Никто не остановил меня, пока я шагал прямо к трону. Львы не шелохнулись. Я тронул медный подлокотник, отлитый в виде поднятой львиной лапы, и надо мной раздалось хлопанье сильных крыльев, тяжкое, неспешное, черное по звуку и оставлявшее гнилостный запах ветра. Вверху, на потолке, – ничего. Я еще вверх глазел, как Король вытащил из ножен кинжал и вонзил в мою ладонь так крепко, что лезвие вошло в подлокотник и застряло.

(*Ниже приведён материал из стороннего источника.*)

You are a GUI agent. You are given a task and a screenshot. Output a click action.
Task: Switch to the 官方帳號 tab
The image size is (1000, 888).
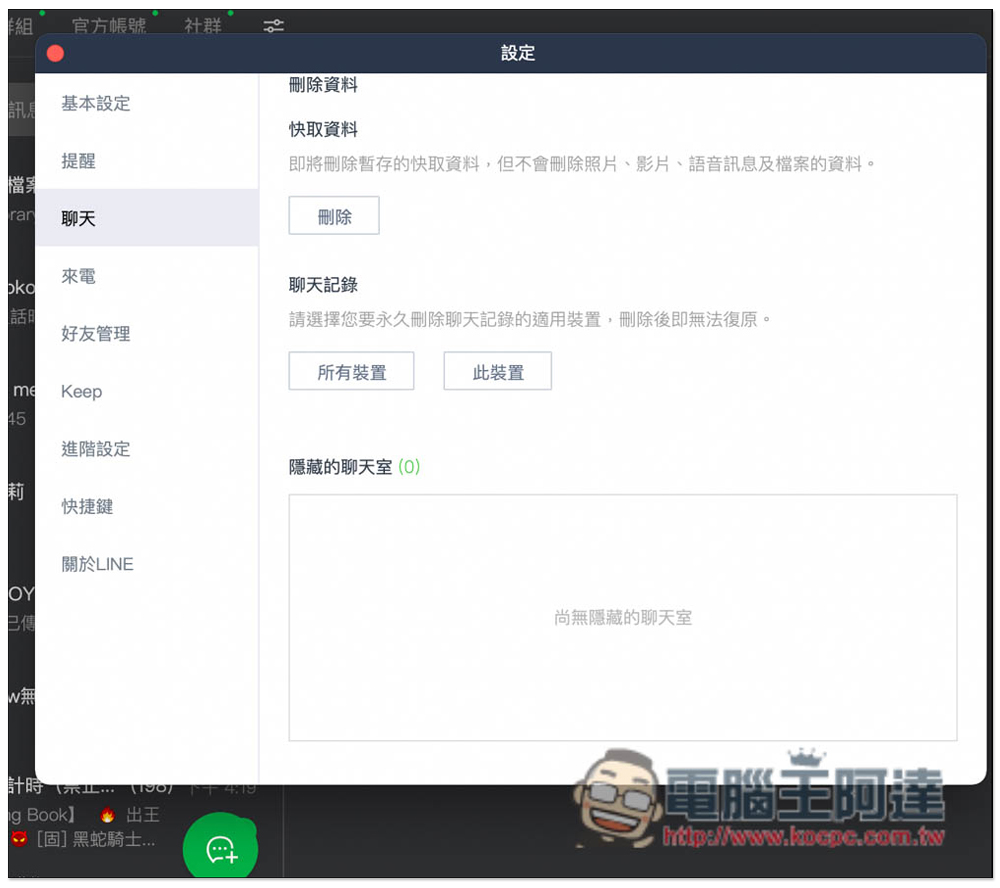[109, 26]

Я вскрикнул, он же рассмеялся и откинулся в глубь своего трона.

– Ты, может, полагал, что потусторонний мир чтит свое обетованье быть землей, свободной от боли и страданий, только обещано это было мертвым, – произнес он.

Никто не рассмеялся вместе с ним, но все – пялились.

Король сидел себе, разглядывал меня, выгнув бровь и поглаживая подбородок, а я, ухватившись за кинжал, вырывал его, рывок заставил меня вскрикнуть. Король прыгнул, когда я оборотился к нему, только я ухватил его за халат и, пустив в ход кинжал, вырвал из него кусок ткани. Король все еще смеялся, пока я себе руку перевязывал.

Король обманулся, как обманываются и все остальные. Ошибочно принял меня за правшу. Я врезал ему прямым в лицо, и только тогда толпу колыхнул ропот. Я услышал позади гибельные шаги, приближавшиеся к трону, и обернулся. Толпа встала. Во всем зале всего один человек должен был испытывать страх смерти, и все ж они боялись меня.

Нет, они сдерживались. На их лицах ничего: ни страха, ни гнева – чистый интерес.

И тут толпа – все как один – отпрыгнула, взирая мимо меня на Короля. Обернувшись, я увидел, что он стоит, в руке львиная лапа, вобравшая добрую толику моей крови. Король зашвырнул лапу в воздух под самый потолок, и толпа охнула. Едва лапа ударилась оземь, придворные подались назад, кое-кто сзади пустился бежать. Кто-то в толпе кричал, но крикам вторило эхо, кто-то вопил, но вопли стихали на востоке и вновь поднимались на западе. Мужчина бежал по женщине, бегущей по ребенку. Король смеялся.